As perguntas que aqui se colocam são:

- O que se espera que os policias digam ao Dr. Luís Montenegro em termos de imagem perante esta alteração?

- O que se espera que se diga acerca da credibilidade das palavras proferidas em dois momentos diferentes?

- O que se espera que se diga, acerca do respeito que se tem por profissionais que se sentem usados numa campanha eleitoral?

- O que se espera que se diga, quando depois desta alteração de discurso por parte do Dr. Luís Montenegro ainda invoca a disciplina dos profissionais de segurança e responsabilidade dos intervenientes sindicais?

- O que se espera que se diga acerca da legitimidade da crítica feita ao governo anterior (diz o roto ao nu)?

- O que se espera da imagem dos políticos que recorrem sempre ao mesmo modelo de prometer e depois apontar culpas aos que saem?

- O que se pretende da PSP numa sociedade com os desafios que se apresentam a Portugal?

E por fim...

- O que se pretende dos profissionais da PSP que têm estado atentos e disponíveis a todos os problemas dos seus concidadãos e do país e constatam que os sucessivos governos não estão atentos nem disponíveis aos seus problemas?

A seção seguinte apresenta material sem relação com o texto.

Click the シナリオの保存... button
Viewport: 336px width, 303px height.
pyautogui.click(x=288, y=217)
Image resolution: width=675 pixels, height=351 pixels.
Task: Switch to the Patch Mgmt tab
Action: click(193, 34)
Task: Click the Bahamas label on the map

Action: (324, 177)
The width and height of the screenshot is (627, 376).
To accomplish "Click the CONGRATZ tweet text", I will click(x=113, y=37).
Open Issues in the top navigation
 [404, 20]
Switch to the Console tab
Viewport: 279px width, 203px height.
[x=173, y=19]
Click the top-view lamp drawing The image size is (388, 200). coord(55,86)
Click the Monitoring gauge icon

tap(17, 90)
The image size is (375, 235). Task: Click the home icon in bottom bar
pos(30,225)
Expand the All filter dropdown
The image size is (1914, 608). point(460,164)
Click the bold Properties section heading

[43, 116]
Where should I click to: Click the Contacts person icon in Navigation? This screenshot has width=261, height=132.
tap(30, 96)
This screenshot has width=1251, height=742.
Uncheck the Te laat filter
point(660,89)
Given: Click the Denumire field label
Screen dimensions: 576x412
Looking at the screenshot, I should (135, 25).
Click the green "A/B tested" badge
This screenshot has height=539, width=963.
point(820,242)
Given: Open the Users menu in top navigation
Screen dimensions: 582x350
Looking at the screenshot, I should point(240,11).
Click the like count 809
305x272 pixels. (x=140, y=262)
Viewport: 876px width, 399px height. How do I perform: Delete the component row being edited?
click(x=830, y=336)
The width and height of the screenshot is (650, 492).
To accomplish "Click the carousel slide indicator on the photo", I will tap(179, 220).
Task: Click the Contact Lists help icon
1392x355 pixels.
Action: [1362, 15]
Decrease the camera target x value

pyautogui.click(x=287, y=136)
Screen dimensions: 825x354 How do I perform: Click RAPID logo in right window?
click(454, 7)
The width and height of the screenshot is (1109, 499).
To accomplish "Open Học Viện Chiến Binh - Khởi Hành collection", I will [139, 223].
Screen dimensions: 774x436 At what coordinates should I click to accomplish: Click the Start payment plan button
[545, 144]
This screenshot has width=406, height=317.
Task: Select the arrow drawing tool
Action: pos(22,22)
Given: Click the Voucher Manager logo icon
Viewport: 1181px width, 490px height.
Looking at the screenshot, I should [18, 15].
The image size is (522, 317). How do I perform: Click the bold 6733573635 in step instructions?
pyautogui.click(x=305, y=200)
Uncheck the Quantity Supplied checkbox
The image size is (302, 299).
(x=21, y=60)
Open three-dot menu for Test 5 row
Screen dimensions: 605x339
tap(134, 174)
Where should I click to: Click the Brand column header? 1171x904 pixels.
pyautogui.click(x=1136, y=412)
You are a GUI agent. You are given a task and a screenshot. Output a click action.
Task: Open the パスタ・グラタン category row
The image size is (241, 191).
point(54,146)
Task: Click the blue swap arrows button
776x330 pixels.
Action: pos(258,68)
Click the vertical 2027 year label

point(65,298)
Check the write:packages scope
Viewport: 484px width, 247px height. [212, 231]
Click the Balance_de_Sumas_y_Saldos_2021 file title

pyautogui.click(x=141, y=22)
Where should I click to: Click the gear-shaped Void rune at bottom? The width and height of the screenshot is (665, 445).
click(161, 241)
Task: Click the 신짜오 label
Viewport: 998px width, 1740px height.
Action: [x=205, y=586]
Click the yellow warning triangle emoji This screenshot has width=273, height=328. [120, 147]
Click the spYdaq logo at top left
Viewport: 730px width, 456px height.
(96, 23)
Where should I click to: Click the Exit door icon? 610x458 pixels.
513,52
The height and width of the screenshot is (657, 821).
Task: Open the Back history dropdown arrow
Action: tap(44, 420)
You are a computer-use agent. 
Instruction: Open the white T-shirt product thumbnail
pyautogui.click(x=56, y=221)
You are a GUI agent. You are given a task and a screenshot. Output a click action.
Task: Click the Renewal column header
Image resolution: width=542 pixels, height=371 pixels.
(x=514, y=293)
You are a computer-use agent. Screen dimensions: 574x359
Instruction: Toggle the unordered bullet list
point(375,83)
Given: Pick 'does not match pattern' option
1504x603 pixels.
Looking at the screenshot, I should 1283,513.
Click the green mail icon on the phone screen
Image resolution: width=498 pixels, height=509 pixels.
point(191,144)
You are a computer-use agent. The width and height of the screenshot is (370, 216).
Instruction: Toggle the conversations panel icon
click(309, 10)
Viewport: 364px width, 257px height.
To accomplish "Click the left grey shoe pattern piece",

A ASPP/PSP irá percorrer este processo negocial do suplemento de condição policial, da forma que o faz para os demais processos negociais, com seriedade, responsabilidade e frontalidade, numa perspetiva de ir até ao limite para a conquista de algo que permita valorizar os profissionais da PSP, mas espera que o governo encare o processo da mesma forma, pois caso tal não aconteça, o governo terá o regresso às iniciativas de contestação e num contexto cada vez mais complexo.

Apelamos a que o governo não ignore estas considerações, a realidade da PSP e o enorme grau de desmotivação e revolta existente, isto em nome da sua credibilidade, em nome de uma necessidade imperiosa, em nome da saúde da Polícia de Segurança Pública.